Junos Connect Video Series — IPv4 and IPv6 coexistence, NAT44 and IPv6 Books

Junos Central: www.juniper.net Junos Connect is your monthly video series featuring interviews with Juniper Networks product experts, product demos, news and more. More on IPv6 at www.juniper.net

10 Comments

  1. trejrco says:

    @raazstone The use of “private addresses (ULAs)” is *not* the default, and IMHO should be avoided unless you really understand why you need them.

    Note: NAT66 (prefix translation) has been spec’ed for environments that choose to use ULAs, as well as for more robust (return) traffic control … and still IMHO, that should also be avoided in most deployments.

    The correct answer for almost every deployment is, quite simply, dual stack. Enable IPv6 in addition to IPv4, everywhere possible!

  2. raazstone says:

    @ChrisGrundemann I understand for like trunk line we need some simple way to route bundled traffic to reduce processing overhead from one node to another, however that doesn’t mean we still have to resort to MAC addresses; like you mentioned MPLS is a good way. However, my idea is that with so many addresses, we could have abandoned the notion of private addresses completely and instead exploited other security measure available in IPv6. That is just my thought. I appreciate your response.

  3. ChrisGrundemann says:

    @SPmusicrox Junos is Juniper’s Network Operating system for routing, switching and security.

  4. ChrisGrundemann says:

    @Namsep I agree with you, NAT does not add security. Statefull firewalls add security.

  5. ChrisGrundemann says:

    @raazstone The trend I see is actually in the opposite direction, where more and more core routing is being replaced with MPLS label switching.
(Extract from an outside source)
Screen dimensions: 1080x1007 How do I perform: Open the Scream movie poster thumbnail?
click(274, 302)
Routing is expensive, RIB and FIB space is expensive, the less routers on your network the lower the cost. So from my perspective, I can’t see why you would want to do the opposite in the LAN and eliminate switching in favor of more expensive routing.

  6. Namsep says:

    @ChrisGrundemann

    I don’t get the NAT66 need, it’s not secure and if CPE’s would get a basic interface based on firewalling, just as NAT has an interface, allowing you to say “Allow FTP in to that computer” just as you would with NAT. Isn’t the whole issue more of a naming / Interface kind of problem?

  7. SPmusicrox says:

    that first guy, ravi pendakanti is a really good speaker…idk if thats how you spell his name:) but i think he really knew what he was talking about and he had some great points! what is junos?

  8. raazstone says:

    @ChrisGrundemann I understand in a local LAN environment as long as traffic is inbound u can suffice with using only MAC addresses, however when u route packets outside, u will immediately need the IP address thus incurring extra processing ( I mean beyond arp) and the processing time would be further increased by NATing involved. My point is why not eliminate switches altogether from Networking realm, and only have publicly routable addresses where if u connect something you’re in the Internet.
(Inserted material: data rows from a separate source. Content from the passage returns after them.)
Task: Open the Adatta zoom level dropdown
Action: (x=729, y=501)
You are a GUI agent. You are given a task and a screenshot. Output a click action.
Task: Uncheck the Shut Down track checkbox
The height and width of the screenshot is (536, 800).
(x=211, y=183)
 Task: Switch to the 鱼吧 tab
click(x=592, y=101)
  9. ChrisGrundemann says:

    @raazstone IPv6 did eliminate NATing, some die-hards are pushing to re-introduce NAT for IPv6 (NAT66).

    The basic premise in IPv6 (as it was in IPv4 originally) is for everything connected to the Internet to have a globally routable (public) address. There are however some cases where “private” addressing is a good thing, and that’s where ULA comes in. Also, switching (layer2 processing) is often lighter-weight/less-expensive then routing and probably should not be eliminated.

  10. raazstone says:

    with IPv6 having so many addresses, I don’t understand why there’s still private IP addressing. It would be much better if the IPv6 only has public IP addresses, thus eliminating NATing and Layer 2 processing altogether.